Information supplied below:

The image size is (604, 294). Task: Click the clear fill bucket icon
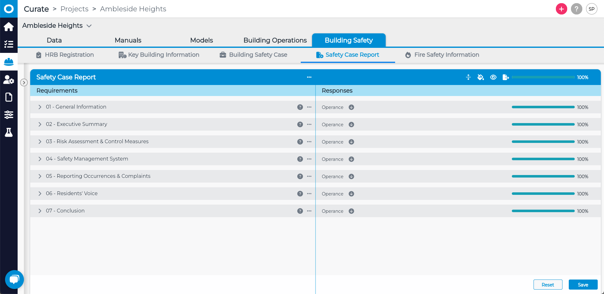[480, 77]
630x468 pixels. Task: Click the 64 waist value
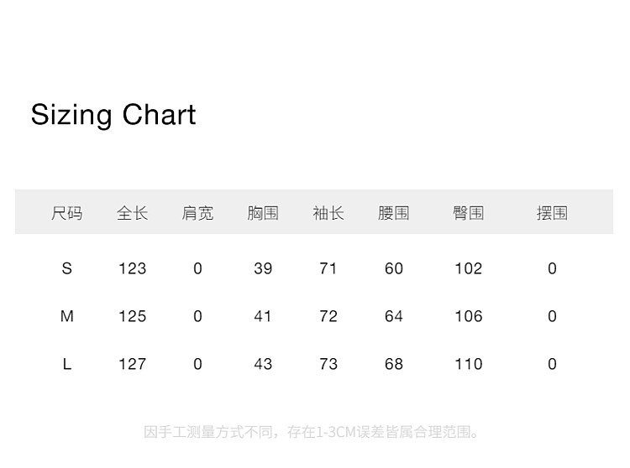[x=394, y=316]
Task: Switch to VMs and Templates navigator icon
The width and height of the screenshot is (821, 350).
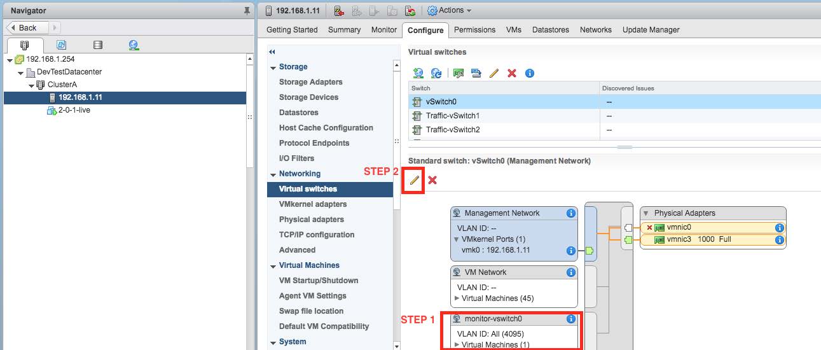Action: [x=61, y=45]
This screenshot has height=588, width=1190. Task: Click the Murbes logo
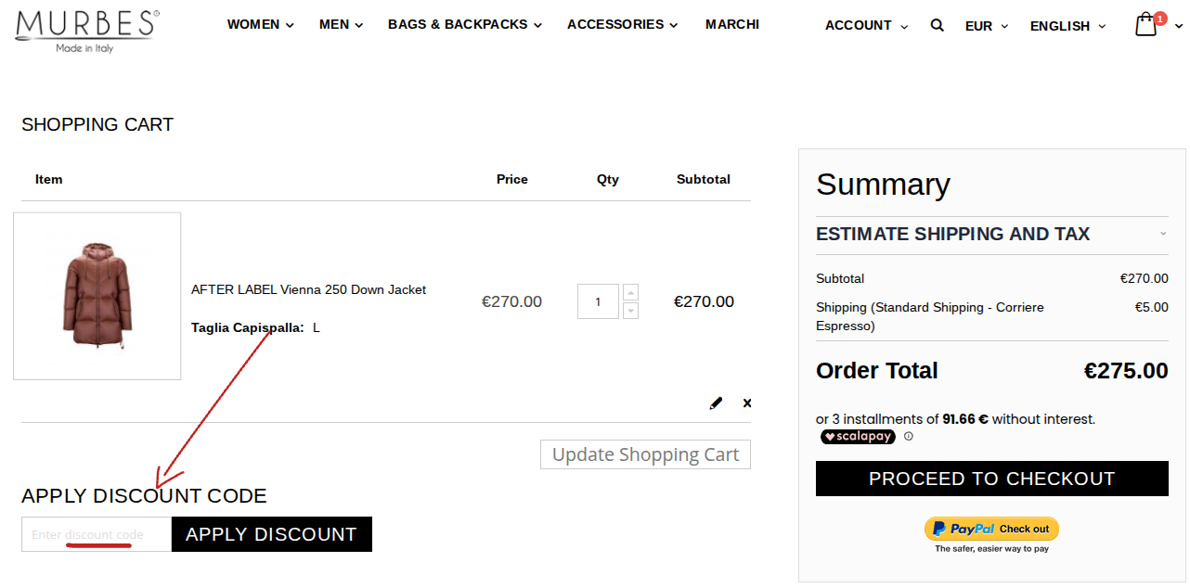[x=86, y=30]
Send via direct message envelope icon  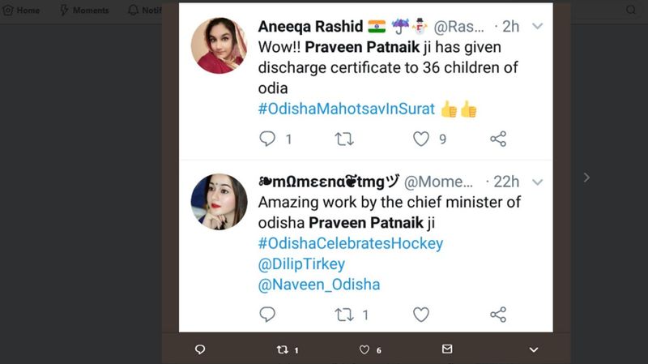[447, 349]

End of Information supplied.
Information supplied below:

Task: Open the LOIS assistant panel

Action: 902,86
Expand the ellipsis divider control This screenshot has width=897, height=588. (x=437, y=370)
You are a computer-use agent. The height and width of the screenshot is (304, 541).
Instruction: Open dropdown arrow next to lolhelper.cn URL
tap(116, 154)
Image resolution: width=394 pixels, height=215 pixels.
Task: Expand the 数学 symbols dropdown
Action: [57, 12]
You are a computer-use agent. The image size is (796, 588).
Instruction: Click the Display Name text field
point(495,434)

End of Information supplied.

**What is needed:**
Each line holding "computer" in the records should be copied out.

**Response area:**
You are a computer-use agent. The height and width of the screenshot is (304, 541).
You are a computer-use agent. The image size is (796, 588).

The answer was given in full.